On January 16, the Indian Express published a report and alleged that 45 complaints of sexual harassment have been registered around 28 Sports Authority of India (SAI) institutes.
The report found that most people found guilty of charges of sexual offence were “let off leniently.” Cases range from molestation to physical abuse across various sports events. Many accused kept on training their victims for years, even after numerous complaints. The report claimed that many predators go away with a pay reduction for a month or an absent increment for a year.
It prompted Union Sports Minister, Kiren Rijiju, to direct SAI to speed up pending inquiries and address all complaints of sexual harassment within four weeks. He highlighted the Government policy of zero tolerance on sexual harassment in SAI institutes.
“There is zero tolerance for sexual harassment on SAI campuses. The inquiries that are underway will be speeded up. I have directed that all pending cases will be disposed within the next four weeks,” Kiren Rijiju said in a statement.
Rijiju conceded that the responsibility of providing a safe environment to both male and female athletes lies with the SAI. He vowed to make the existing system more robust with respect to dealing with sexual harassment complaints.
Reacting to the Indian Express Report, SAI has claimed that “substantive deterrents” are already in place and that sexual harassment on campus is not rampant. Having said that, the administration acknowledged the need to make punishments harsher for those found guilty of sexual offences.

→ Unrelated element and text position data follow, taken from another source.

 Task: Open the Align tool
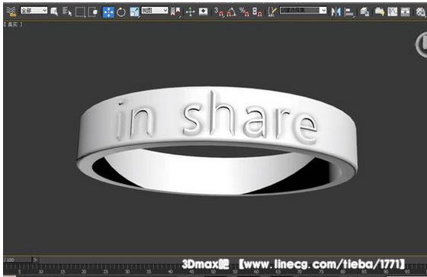pos(349,12)
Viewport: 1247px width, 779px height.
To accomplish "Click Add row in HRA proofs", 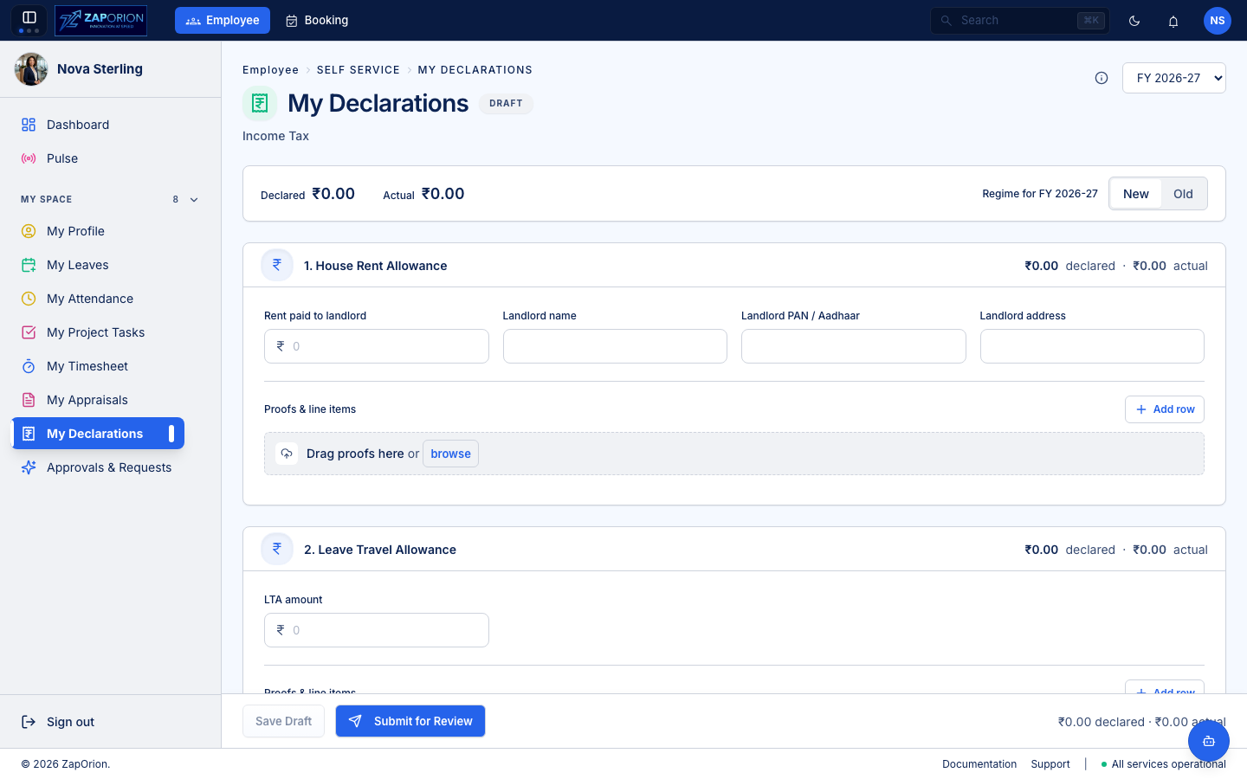I will [1165, 409].
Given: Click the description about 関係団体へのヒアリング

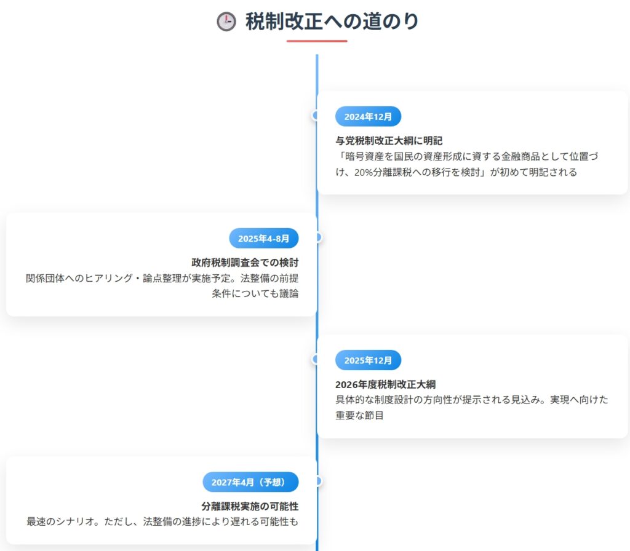Looking at the screenshot, I should [x=162, y=285].
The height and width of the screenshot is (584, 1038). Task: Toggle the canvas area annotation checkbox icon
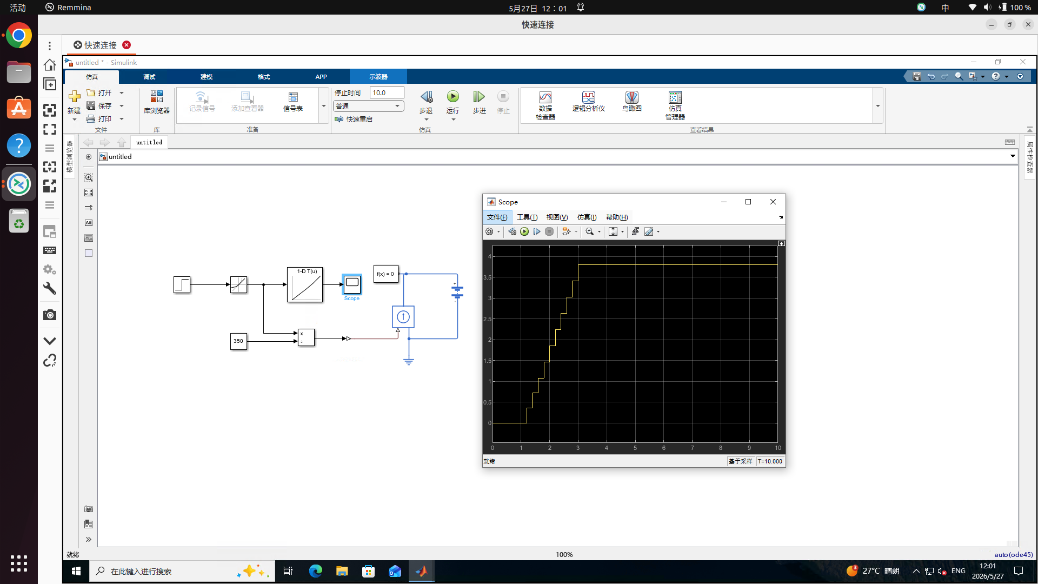[x=89, y=253]
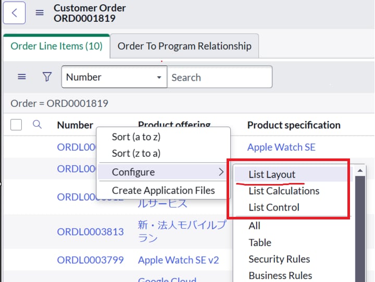Click into the Search input field

(220, 77)
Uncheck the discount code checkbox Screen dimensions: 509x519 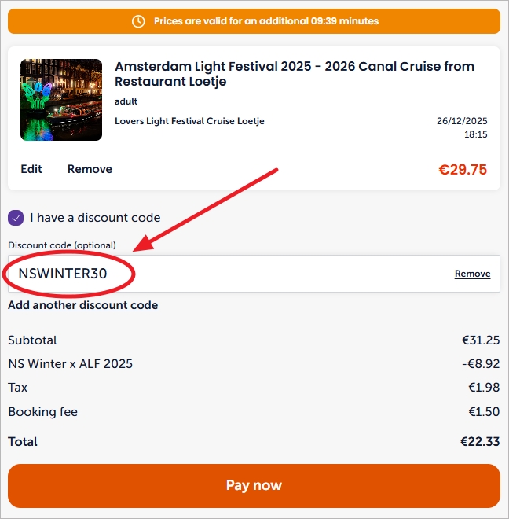16,218
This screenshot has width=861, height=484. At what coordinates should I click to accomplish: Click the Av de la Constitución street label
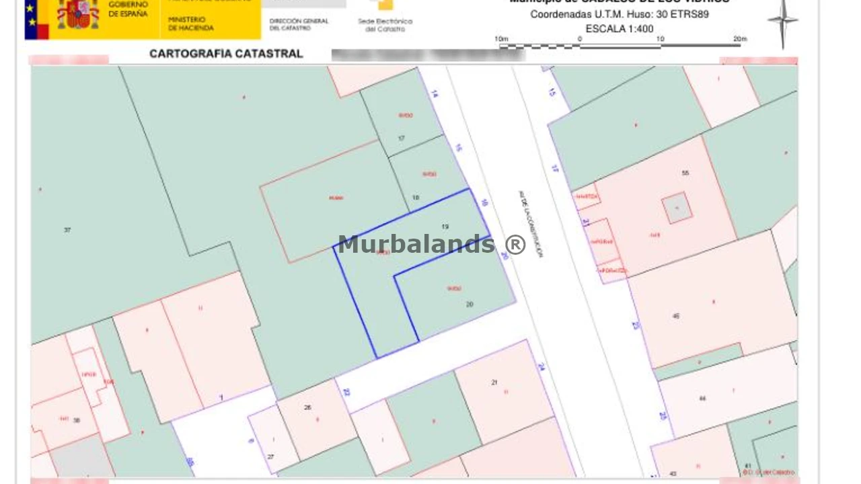530,224
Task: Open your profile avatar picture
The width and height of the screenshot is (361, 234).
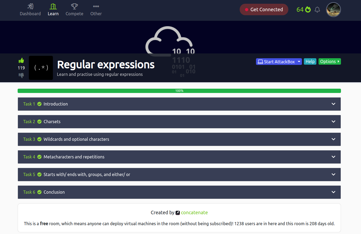Action: pyautogui.click(x=333, y=9)
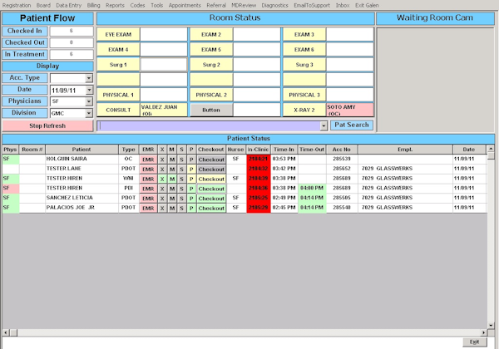499x349 pixels.
Task: Click P cell in HOLGUIN SAIRA row
Action: (x=190, y=158)
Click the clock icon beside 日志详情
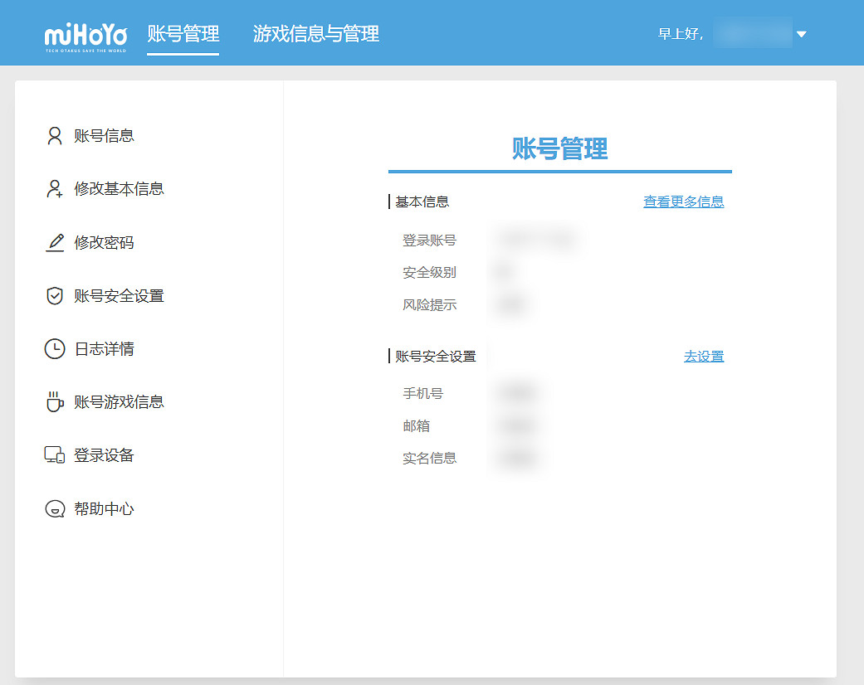The height and width of the screenshot is (685, 864). (55, 349)
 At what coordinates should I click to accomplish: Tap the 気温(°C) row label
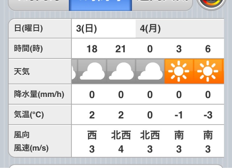(x=29, y=115)
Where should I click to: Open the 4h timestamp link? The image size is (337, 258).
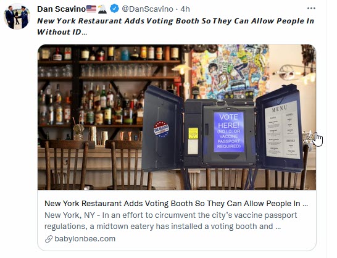[x=185, y=9]
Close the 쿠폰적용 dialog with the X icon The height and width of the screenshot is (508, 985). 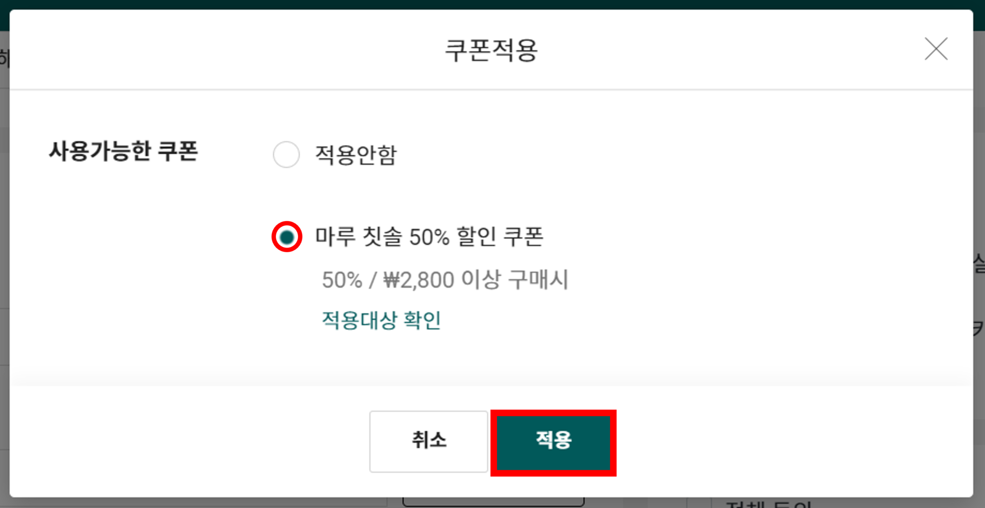(936, 49)
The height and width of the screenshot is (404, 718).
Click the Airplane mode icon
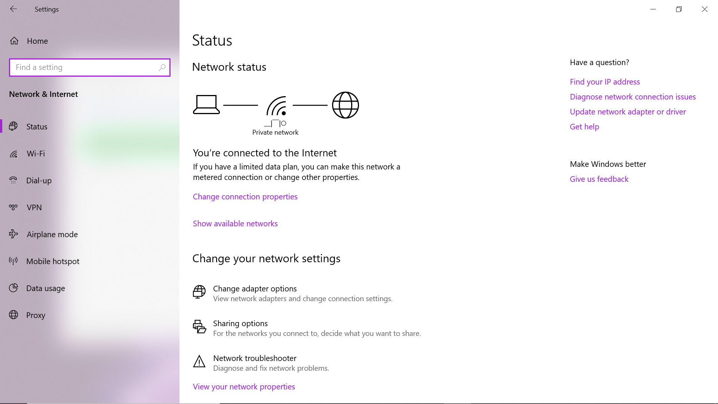tap(13, 234)
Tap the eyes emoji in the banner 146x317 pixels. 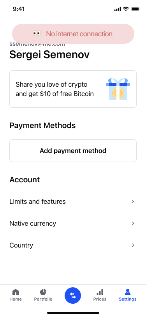(37, 33)
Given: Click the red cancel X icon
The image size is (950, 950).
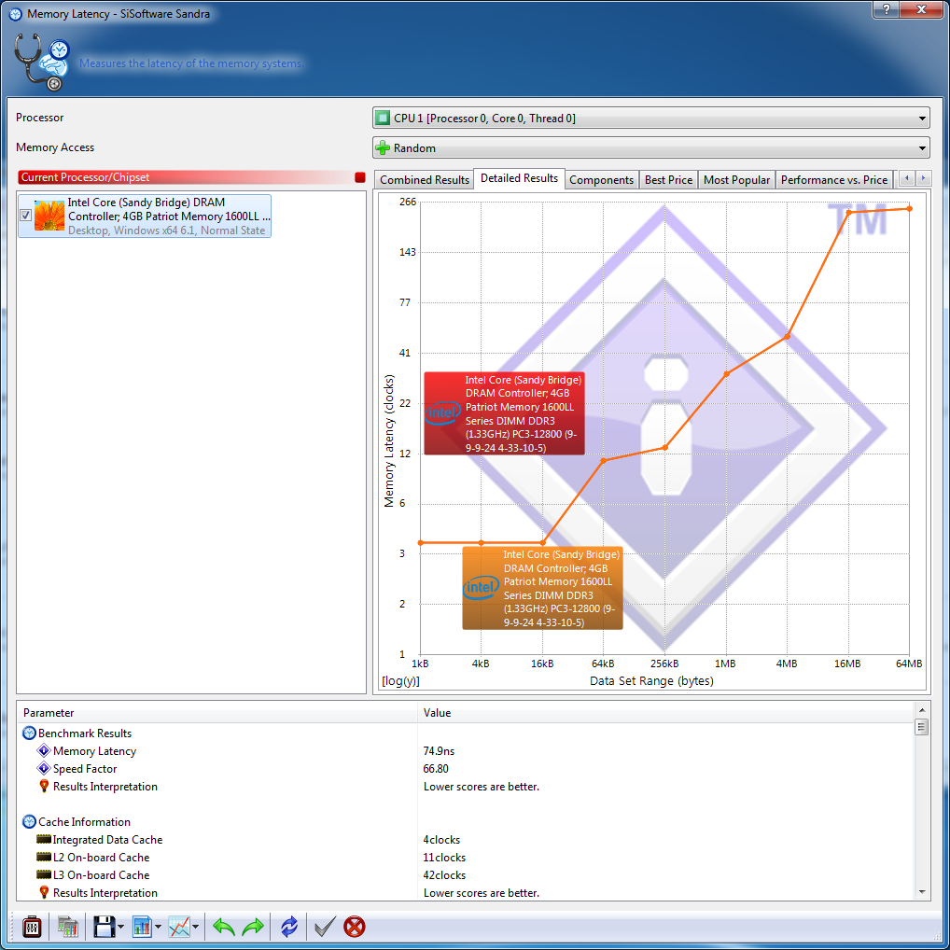Looking at the screenshot, I should pyautogui.click(x=355, y=927).
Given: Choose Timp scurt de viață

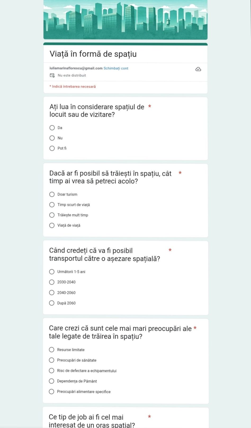Looking at the screenshot, I should point(52,205).
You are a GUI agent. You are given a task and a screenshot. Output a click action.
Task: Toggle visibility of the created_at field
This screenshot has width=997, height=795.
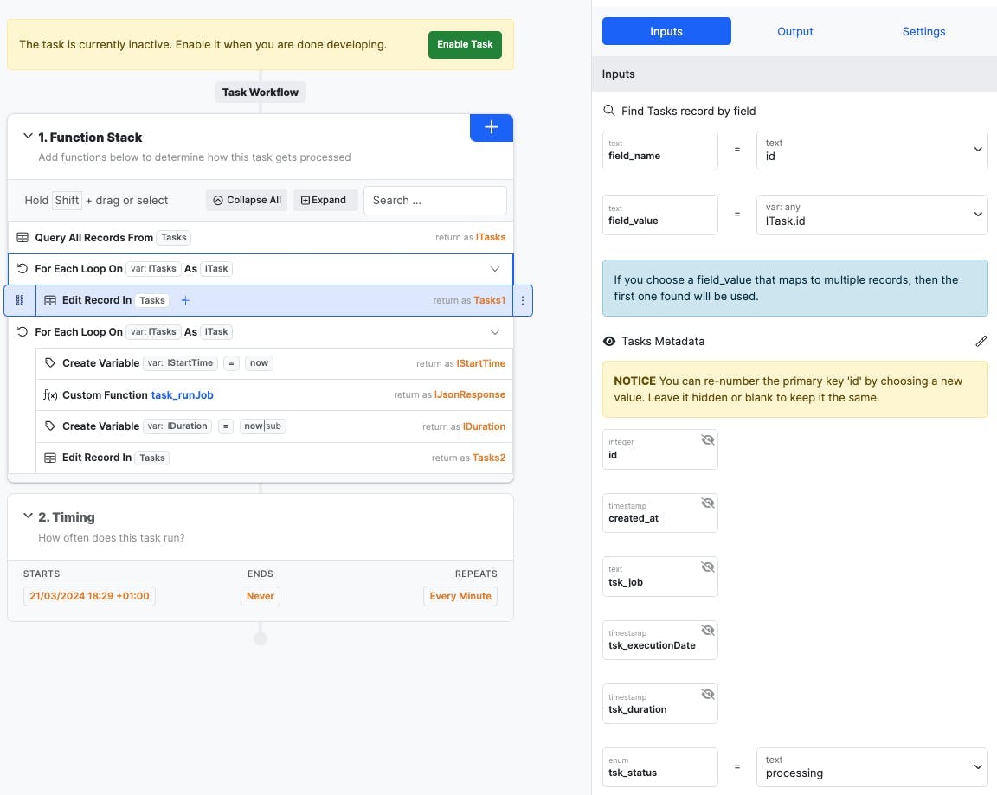708,503
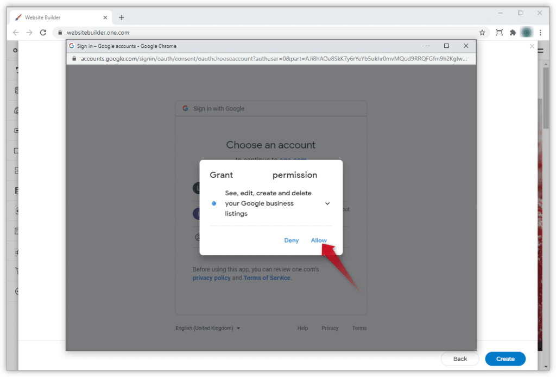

35 complaints have been received between 2011 and 2019, suggests official SAI records. 15 cases still have pending inquiries whereas punishment has been handed out to the accused in 13 cases, while inquiry is in progress in 15 cases.
2 accused were acquitted by a court while one complaint was withdrawn. One accused committed suicide whereas three cases turned out to be fake. A total of 27 cases were filed by athletes against their coaches.
Sports Authority of India has a standard procedure to deal with complaints alleging sexual harassment. The first step, as per norm, is the setup of an Internal Complaint Committee with a senior lady as chairperson. Women should constitute the majority in the committee.
The panel should also include members of NGOs. Second, the accused official or coached is transferred to another place so that the complainant is not threatened or intimidated. Third, various workshops are conducted in several local languages to sensitise trainees about sexual harassment. Call centres are in operation wherein sportspersons can directly reach for help over the phone. Lastly, SAI has 12 regional committees to deal with complaints.